● **Selection**:
Fourteen days later the husband gets embarrassed by the testimony of a servant; for the house maid has appeared in order to admit to the adultery that he had committed with her. “It’s all made up,” he cries excitingly jumping to his feet, “how can you say such a thing?”

 

JUDGE: Calm down, you must remain calm![15]

 

DEFENDANT: I can’t. Please, your honor, just look at her, I’m supposed to have slept with such a lanky woman?

 

JUDGE: Calm down!


The idea that aesthetic evidence establishes an alibi appeared to content Herr Mayer, who believes that only women are subject to morality laws; for shortly thereafter the following, amusing scene took place: a bonne takes the stand confirming that the husband committed adultery with a servant and reveals a pet name that this servant received from the husband. “Yea, when I was in a good mood,” objected the husband, “I gave ’em all those kinds of nicknames, even my wife. Don’t I have some nickname for you?”


W ITNESS : Yes, you’ve called me Dudli.


DEFENDANT: Just tell the truth, you were the most appetizing among all my servants, and you can nevertheless ——.


Here, plaintiff’s counsel let the right word slip: “Harem!”

 

JUDGE: Herr Doctor, I cannot stress enough that such statements are inadmissible!

 

DEFENDANT: (emboldened) Pfui!

 

COUNSEL: Now, now, calm down!

 

DEFENDANT: Pfui! Pfui!

● **Tasks to complete**:
[1] Decide whether each statement agrees with the trial excerpt, answering yes or no and quoting the deciding words: (a) the house maid appears in court to admit to adultery with the husband; (b) the witness says the husband called her Dudli; (c) the judge accepts the remark made by plaintiff's counsel.
[2] Transcribe the part of the trial excerpt that opens with the words containing "JUDGE: Calm down!" and closes with "called me Dudli.".
The listing after the trial excerpt is separate material with no connection to it.

● **Data section**:
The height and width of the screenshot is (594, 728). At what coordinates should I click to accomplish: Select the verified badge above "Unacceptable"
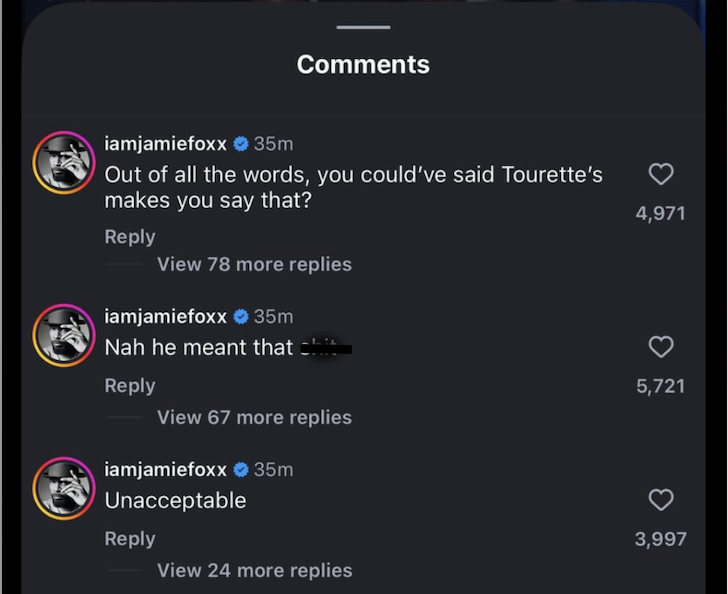241,470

● **Responses**:
[1]
(a) Yes: "the house maid has appeared in order to admit to the adultery that he had committed with her."
(b) Yes: "Yes, you’ve called me Dudli."
(c) No: "Herr Doctor, I cannot stress enough that such statements are inadmissible!"

[2]
JUDGE: Calm down!


The idea that aesthetic evidence establishes an alibi appeared to content Herr Mayer, who believes that only women are subject to morality laws; for shortly thereafter the following, amusing scene took place: a bonne takes the stand confirming that the husband committed adultery with a servant and reveals a pet name that this servant received from the husband. “Yea, when I was in a good mood,” objected the husband, “I gave ’em all those kinds of nicknames, even my wife. Don’t I have some nickname for you?”


W ITNESS : Yes, you’ve called me Dudli.